Rewrite the records from the line with "coordinates (345, 349)." up to and including the line with "the icon component", changing "screenshot" to "image" and leaving everything else the same. Return only those lines.

- **SUPPLIED RECORDS**:

===

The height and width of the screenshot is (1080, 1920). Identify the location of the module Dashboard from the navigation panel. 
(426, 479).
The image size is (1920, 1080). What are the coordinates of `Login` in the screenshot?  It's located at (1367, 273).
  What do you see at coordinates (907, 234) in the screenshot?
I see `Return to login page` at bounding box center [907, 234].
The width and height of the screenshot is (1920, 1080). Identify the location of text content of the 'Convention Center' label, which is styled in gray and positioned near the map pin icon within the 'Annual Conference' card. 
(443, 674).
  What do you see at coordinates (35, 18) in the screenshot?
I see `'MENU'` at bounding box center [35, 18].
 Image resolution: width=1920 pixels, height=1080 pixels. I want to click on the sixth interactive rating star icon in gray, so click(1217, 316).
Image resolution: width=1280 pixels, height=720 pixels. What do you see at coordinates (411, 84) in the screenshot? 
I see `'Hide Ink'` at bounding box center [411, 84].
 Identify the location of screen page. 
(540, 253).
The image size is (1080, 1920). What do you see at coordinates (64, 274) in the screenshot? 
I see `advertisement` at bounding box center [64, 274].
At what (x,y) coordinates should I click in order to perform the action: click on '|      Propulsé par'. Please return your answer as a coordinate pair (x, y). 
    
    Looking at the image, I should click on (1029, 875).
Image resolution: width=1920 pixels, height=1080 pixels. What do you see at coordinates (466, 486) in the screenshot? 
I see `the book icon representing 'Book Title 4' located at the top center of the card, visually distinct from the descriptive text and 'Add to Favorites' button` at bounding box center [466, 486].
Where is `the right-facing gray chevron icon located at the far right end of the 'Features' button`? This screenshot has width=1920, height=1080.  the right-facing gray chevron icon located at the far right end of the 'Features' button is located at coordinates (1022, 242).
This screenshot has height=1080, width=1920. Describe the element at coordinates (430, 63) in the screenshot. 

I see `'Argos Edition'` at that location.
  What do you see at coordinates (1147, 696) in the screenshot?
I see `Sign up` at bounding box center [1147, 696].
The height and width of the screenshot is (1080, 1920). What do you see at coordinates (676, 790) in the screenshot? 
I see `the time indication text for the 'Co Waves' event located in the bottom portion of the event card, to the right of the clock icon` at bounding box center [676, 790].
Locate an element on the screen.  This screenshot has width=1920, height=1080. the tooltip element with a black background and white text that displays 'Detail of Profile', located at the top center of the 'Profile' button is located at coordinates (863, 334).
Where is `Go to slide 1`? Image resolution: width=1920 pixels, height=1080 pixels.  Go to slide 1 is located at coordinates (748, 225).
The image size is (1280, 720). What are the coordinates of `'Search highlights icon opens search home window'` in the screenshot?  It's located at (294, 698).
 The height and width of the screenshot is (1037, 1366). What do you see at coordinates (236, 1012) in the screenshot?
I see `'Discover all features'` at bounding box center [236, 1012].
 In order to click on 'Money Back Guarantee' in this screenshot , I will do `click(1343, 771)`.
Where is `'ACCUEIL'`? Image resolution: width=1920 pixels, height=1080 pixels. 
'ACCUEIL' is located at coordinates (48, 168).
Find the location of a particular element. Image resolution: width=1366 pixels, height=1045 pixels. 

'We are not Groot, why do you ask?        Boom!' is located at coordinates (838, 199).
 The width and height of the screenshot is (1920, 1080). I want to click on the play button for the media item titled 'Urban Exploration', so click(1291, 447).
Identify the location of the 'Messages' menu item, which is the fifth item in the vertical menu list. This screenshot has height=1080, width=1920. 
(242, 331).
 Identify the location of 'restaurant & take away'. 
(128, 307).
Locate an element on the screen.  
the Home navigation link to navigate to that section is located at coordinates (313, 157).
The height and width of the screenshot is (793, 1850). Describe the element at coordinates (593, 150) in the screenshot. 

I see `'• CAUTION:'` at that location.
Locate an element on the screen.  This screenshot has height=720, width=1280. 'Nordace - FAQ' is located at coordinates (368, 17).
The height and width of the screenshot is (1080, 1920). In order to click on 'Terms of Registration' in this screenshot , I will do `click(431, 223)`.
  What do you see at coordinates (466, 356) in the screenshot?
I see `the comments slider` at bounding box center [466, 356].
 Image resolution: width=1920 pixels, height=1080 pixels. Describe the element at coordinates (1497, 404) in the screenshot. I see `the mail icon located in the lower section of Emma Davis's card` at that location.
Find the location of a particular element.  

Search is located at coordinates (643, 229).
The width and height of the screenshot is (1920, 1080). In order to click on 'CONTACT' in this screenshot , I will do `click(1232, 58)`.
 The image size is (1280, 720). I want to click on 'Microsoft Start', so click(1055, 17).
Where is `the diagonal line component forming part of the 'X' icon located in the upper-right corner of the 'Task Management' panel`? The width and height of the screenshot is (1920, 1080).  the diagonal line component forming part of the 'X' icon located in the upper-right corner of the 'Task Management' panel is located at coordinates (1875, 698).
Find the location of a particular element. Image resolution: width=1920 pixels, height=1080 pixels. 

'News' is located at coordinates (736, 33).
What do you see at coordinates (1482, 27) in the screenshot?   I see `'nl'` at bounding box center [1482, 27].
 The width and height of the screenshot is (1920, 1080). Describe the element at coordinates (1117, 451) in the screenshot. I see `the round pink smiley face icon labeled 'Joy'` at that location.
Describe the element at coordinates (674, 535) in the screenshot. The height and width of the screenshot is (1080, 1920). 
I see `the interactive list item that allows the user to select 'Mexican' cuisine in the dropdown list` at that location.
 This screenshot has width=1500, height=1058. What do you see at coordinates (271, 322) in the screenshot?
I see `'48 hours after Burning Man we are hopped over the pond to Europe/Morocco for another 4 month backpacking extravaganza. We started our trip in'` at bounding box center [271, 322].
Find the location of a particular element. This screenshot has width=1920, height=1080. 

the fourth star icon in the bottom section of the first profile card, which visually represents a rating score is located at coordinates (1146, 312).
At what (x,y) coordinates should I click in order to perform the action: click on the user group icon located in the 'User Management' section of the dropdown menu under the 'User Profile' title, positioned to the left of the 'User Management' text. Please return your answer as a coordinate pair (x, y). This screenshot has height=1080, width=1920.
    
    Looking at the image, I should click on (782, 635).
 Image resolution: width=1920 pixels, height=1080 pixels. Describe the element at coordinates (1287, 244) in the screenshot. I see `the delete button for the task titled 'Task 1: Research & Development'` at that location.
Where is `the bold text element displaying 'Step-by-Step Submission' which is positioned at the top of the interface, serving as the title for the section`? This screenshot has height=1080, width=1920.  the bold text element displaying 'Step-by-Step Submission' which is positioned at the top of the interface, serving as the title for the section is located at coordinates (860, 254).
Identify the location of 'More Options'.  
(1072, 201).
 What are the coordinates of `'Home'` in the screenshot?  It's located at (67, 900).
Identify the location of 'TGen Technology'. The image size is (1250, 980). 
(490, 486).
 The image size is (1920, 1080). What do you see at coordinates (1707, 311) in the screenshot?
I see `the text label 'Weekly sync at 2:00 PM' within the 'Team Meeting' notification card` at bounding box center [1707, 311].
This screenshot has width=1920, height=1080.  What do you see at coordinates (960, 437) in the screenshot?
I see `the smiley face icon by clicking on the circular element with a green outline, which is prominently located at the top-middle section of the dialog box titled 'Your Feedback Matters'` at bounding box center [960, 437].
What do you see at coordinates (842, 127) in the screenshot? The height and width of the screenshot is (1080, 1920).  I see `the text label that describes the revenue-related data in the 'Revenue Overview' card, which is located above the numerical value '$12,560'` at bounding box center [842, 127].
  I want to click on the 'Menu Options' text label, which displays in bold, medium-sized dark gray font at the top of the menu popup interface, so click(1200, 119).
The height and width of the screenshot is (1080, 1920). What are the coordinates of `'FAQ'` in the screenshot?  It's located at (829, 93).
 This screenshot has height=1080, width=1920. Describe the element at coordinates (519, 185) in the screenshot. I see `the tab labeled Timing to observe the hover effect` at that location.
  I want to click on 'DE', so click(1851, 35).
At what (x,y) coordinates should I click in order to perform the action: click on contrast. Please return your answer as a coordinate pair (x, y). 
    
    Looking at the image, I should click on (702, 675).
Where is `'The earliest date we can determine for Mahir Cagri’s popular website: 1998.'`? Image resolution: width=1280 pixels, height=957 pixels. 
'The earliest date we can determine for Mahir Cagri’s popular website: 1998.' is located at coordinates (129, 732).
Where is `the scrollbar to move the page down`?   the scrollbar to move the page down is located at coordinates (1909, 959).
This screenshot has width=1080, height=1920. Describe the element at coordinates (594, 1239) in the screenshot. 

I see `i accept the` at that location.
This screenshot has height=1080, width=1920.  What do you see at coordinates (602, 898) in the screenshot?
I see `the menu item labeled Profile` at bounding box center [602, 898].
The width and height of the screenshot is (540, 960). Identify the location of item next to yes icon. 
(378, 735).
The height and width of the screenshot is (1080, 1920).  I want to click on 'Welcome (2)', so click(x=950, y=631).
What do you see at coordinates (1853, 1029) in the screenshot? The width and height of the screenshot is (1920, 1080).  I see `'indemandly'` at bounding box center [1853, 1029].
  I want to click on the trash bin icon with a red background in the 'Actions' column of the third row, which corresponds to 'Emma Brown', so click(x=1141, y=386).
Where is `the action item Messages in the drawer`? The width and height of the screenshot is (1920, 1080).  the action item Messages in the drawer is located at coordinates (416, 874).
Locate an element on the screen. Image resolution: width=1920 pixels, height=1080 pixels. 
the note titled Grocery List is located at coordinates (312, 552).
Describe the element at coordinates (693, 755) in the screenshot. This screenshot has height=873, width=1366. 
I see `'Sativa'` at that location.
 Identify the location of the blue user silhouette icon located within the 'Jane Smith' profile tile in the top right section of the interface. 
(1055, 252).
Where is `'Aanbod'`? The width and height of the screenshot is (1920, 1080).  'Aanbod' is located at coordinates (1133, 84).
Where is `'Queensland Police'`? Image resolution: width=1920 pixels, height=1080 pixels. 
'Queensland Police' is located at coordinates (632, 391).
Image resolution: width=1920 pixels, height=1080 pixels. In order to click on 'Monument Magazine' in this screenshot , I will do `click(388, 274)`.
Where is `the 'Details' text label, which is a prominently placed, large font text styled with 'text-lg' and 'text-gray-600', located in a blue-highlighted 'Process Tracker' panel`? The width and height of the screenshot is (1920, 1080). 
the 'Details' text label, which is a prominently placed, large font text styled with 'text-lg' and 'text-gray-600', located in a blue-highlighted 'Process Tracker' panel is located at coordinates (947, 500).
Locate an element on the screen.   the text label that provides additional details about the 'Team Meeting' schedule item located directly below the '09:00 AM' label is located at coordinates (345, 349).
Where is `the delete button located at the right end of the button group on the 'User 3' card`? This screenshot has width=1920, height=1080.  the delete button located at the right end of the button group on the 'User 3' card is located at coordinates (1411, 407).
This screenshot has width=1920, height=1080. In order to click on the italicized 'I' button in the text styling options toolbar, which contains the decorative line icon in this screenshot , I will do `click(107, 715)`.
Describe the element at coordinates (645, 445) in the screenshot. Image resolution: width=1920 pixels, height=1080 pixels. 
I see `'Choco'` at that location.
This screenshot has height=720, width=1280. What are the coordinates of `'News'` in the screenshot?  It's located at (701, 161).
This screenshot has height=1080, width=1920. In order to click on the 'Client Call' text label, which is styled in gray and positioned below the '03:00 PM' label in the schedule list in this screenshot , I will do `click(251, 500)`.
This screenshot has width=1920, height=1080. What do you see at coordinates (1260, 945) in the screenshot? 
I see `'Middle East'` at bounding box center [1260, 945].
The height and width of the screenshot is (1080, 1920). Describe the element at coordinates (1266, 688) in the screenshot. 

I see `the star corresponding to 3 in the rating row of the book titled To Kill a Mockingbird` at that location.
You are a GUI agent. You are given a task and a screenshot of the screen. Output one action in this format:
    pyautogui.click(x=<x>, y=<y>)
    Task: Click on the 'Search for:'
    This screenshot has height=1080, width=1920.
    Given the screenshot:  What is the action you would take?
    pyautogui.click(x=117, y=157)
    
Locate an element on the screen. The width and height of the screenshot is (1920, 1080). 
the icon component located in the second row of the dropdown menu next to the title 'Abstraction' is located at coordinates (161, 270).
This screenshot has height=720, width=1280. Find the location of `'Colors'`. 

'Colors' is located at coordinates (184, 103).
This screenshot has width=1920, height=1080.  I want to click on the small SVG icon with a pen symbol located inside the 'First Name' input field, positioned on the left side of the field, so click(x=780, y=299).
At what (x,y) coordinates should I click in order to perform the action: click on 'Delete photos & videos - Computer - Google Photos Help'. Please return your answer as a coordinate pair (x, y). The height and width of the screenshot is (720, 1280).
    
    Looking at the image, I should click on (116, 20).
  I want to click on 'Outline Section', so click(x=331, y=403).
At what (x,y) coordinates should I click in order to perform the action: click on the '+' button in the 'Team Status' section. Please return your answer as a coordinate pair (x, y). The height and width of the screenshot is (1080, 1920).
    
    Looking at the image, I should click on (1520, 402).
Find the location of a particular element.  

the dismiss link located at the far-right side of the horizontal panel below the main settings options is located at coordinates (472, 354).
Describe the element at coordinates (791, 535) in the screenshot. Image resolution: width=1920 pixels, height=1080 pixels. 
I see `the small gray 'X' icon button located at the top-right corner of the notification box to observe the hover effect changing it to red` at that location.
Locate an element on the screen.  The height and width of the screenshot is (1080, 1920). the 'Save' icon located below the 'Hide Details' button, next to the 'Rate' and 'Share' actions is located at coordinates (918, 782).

===

- **FINAL RESULT**:
Locate an element on the screen.   the text label that provides additional details about the 'Team Meeting' schedule item located directly below the '09:00 AM' label is located at coordinates (345, 349).
Where is `the delete button located at the right end of the button group on the 'User 3' card`? This image has width=1920, height=1080.  the delete button located at the right end of the button group on the 'User 3' card is located at coordinates (1411, 407).
This image has width=1920, height=1080. In order to click on the italicized 'I' button in the text styling options toolbar, which contains the decorative line icon in this image , I will do `click(107, 715)`.
Describe the element at coordinates (645, 445) in the image. Image resolution: width=1920 pixels, height=1080 pixels. 
I see `'Choco'` at that location.
This image has height=720, width=1280. What are the coordinates of `'News'` in the image?  It's located at (701, 161).
This image has height=1080, width=1920. In order to click on the 'Client Call' text label, which is styled in gray and positioned below the '03:00 PM' label in the schedule list in this image , I will do `click(251, 500)`.
This image has width=1920, height=1080. What do you see at coordinates (1260, 945) in the image? 
I see `'Middle East'` at bounding box center [1260, 945].
The height and width of the image is (1080, 1920). Describe the element at coordinates (1266, 688) in the image. 

I see `the star corresponding to 3 in the rating row of the book titled To Kill a Mockingbird` at that location.
You are a GUI agent. You are given a task and a image of the screen. Output one action in this format:
    pyautogui.click(x=<x>, y=<y>)
    Task: Click on the 'Search for:'
    This image has height=1080, width=1920.
    Given the image:  What is the action you would take?
    pyautogui.click(x=117, y=157)
    
Locate an element on the screen. The width and height of the image is (1920, 1080). 
the icon component located in the second row of the dropdown menu next to the title 'Abstraction' is located at coordinates (161, 270).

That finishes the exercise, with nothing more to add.